▶ WRITTEN PROBLEM: Return every one of the following lines with no changes.

▶ Rows from a dataset:

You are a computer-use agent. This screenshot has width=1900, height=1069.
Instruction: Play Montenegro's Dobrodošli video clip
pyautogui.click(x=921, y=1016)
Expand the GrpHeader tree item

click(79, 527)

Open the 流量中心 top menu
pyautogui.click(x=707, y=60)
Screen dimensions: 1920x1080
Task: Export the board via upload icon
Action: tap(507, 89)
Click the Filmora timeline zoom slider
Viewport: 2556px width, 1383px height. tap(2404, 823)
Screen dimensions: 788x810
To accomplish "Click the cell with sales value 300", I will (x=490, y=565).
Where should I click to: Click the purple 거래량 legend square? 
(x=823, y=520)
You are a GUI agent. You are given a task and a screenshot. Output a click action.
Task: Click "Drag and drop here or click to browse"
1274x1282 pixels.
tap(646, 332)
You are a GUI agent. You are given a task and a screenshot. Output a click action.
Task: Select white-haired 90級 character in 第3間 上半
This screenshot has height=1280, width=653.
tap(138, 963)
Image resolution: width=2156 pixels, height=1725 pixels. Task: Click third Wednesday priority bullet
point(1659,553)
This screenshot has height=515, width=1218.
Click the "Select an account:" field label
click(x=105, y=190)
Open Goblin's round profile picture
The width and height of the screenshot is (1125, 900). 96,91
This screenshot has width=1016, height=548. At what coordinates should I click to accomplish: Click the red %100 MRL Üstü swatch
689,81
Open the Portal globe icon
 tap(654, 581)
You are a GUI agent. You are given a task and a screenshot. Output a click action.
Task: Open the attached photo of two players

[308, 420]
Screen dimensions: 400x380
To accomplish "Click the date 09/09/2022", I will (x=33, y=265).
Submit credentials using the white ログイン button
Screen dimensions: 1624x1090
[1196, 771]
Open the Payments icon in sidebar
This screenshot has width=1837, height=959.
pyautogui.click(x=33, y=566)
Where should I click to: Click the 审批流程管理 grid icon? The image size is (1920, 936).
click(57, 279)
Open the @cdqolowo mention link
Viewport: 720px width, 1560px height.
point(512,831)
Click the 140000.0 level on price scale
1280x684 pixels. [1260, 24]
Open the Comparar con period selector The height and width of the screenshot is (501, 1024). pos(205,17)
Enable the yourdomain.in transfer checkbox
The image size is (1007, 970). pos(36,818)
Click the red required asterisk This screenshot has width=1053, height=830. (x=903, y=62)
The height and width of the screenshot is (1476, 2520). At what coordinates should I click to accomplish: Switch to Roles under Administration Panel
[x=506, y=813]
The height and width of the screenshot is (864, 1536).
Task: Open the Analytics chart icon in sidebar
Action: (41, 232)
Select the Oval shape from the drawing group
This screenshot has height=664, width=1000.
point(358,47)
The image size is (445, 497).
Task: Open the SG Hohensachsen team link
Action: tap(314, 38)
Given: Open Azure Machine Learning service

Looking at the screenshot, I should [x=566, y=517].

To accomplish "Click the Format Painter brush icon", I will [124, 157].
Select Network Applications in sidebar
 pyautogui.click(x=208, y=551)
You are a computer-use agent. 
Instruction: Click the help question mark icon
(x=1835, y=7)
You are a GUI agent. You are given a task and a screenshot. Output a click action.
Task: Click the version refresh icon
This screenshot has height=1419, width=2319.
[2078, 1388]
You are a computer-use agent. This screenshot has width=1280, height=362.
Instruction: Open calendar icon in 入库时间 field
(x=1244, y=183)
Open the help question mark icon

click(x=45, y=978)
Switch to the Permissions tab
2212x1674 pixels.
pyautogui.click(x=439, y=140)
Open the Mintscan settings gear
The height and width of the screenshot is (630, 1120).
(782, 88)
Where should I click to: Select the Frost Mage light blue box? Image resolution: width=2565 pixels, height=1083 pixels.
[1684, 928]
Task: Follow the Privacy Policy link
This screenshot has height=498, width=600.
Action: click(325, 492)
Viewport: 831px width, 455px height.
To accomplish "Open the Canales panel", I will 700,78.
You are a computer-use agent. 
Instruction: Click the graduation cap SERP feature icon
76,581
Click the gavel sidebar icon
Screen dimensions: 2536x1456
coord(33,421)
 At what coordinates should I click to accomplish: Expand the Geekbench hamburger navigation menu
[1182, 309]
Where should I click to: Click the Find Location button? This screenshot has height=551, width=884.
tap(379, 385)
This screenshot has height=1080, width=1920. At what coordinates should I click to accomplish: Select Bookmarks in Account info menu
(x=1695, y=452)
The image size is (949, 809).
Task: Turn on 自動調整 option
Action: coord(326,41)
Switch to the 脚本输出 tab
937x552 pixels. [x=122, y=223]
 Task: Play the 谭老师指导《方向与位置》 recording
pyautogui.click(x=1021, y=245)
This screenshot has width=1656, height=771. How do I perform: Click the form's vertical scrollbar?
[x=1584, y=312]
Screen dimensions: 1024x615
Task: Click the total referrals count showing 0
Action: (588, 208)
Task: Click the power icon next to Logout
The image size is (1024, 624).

▶ RESPONSE BELOW:
You are a computer-use agent. This screenshot has width=1900, height=1069.
Instruction: Play Montenegro's Dobrodošli video clip
pyautogui.click(x=921, y=1016)
Expand the GrpHeader tree item

click(79, 527)

Open the 流量中心 top menu
pyautogui.click(x=707, y=60)
Screen dimensions: 1920x1080
Task: Export the board via upload icon
Action: tap(507, 89)
Click the Filmora timeline zoom slider
Viewport: 2556px width, 1383px height. tap(2404, 823)
Screen dimensions: 788x810
To accomplish "Click the cell with sales value 300", I will (x=490, y=565).
Where should I click to: Click the purple 거래량 legend square? 
(x=823, y=520)
You are a GUI agent. You are given a task and a screenshot. Output a click action.
Task: Click "Drag and drop here or click to browse"
1274x1282 pixels.
tap(646, 332)
You are a GUI agent. You are given a task and a screenshot. Output a click action.
Task: Select white-haired 90級 character in 第3間 上半
This screenshot has height=1280, width=653.
tap(138, 963)
Image resolution: width=2156 pixels, height=1725 pixels. Task: Click third Wednesday priority bullet
point(1659,553)
This screenshot has height=515, width=1218.
Click the "Select an account:" field label
click(x=105, y=190)
Open Goblin's round profile picture
The width and height of the screenshot is (1125, 900). 96,91
This screenshot has width=1016, height=548. At what coordinates should I click to accomplish: Click the red %100 MRL Üstü swatch
689,81
Open the Portal globe icon
 tap(654, 581)
You are a GUI agent. You are given a task and a screenshot. Output a click action.
Task: Open the attached photo of two players

[308, 420]
Screen dimensions: 400x380
To accomplish "Click the date 09/09/2022", I will (x=33, y=265).
Submit credentials using the white ログイン button
Screen dimensions: 1624x1090
[1196, 771]
Open the Payments icon in sidebar
This screenshot has width=1837, height=959.
pyautogui.click(x=33, y=566)
Where should I click to: Click the 审批流程管理 grid icon? The image size is (1920, 936).
click(57, 279)
Open the @cdqolowo mention link
Viewport: 720px width, 1560px height.
point(512,831)
Click the 140000.0 level on price scale
1280x684 pixels. [1260, 24]
Open the Comparar con period selector The height and width of the screenshot is (501, 1024). pos(205,17)
Enable the yourdomain.in transfer checkbox
The image size is (1007, 970). pos(36,818)
Click the red required asterisk This screenshot has width=1053, height=830. (x=903, y=62)
The height and width of the screenshot is (1476, 2520). At what coordinates should I click to accomplish: Switch to Roles under Administration Panel
[x=506, y=813]
The height and width of the screenshot is (864, 1536).
Task: Open the Analytics chart icon in sidebar
Action: (41, 232)
Select the Oval shape from the drawing group
This screenshot has height=664, width=1000.
point(358,47)
The image size is (445, 497).
Task: Open the SG Hohensachsen team link
Action: tap(314, 38)
Given: Open Azure Machine Learning service

Looking at the screenshot, I should [x=566, y=517].

To accomplish "Click the Format Painter brush icon", I will [124, 157].
Select Network Applications in sidebar
 pyautogui.click(x=208, y=551)
You are a computer-use agent. 
Instruction: Click the help question mark icon
(x=1835, y=7)
You are a GUI agent. You are given a task and a screenshot. Output a click action.
Task: Click the version refresh icon
This screenshot has height=1419, width=2319.
[2078, 1388]
You are a computer-use agent. This screenshot has width=1280, height=362.
Instruction: Open calendar icon in 入库时间 field
(x=1244, y=183)
Open the help question mark icon

click(x=45, y=978)
Switch to the Permissions tab
2212x1674 pixels.
pyautogui.click(x=439, y=140)
Open the Mintscan settings gear
The height and width of the screenshot is (630, 1120).
(782, 88)
Where should I click to: Select the Frost Mage light blue box? Image resolution: width=2565 pixels, height=1083 pixels.
[1684, 928]
Task: Follow the Privacy Policy link
This screenshot has height=498, width=600.
Action: click(325, 492)
Viewport: 831px width, 455px height.
To accomplish "Open the Canales panel", I will 700,78.
You are a computer-use agent. 
Instruction: Click the graduation cap SERP feature icon
76,581
Click the gavel sidebar icon
Screen dimensions: 2536x1456
coord(33,421)
 At what coordinates should I click to accomplish: Expand the Geekbench hamburger navigation menu
[1182, 309]
Where should I click to: Click the Find Location button? This screenshot has height=551, width=884.
tap(379, 385)
This screenshot has height=1080, width=1920. At what coordinates should I click to accomplish: Select Bookmarks in Account info menu
(x=1695, y=452)
The image size is (949, 809).
Task: Turn on 自動調整 option
Action: coord(326,41)
Switch to the 脚本输出 tab
937x552 pixels. [x=122, y=223]
 Task: Play the 谭老师指导《方向与位置》 recording
pyautogui.click(x=1021, y=245)
This screenshot has width=1656, height=771. How do I perform: Click the form's vertical scrollbar?
[x=1584, y=312]
Screen dimensions: 1024x615
Task: Click the total referrals count showing 0
Action: (588, 208)
Task: Click the power icon next to Logout
The image size is (1024, 624).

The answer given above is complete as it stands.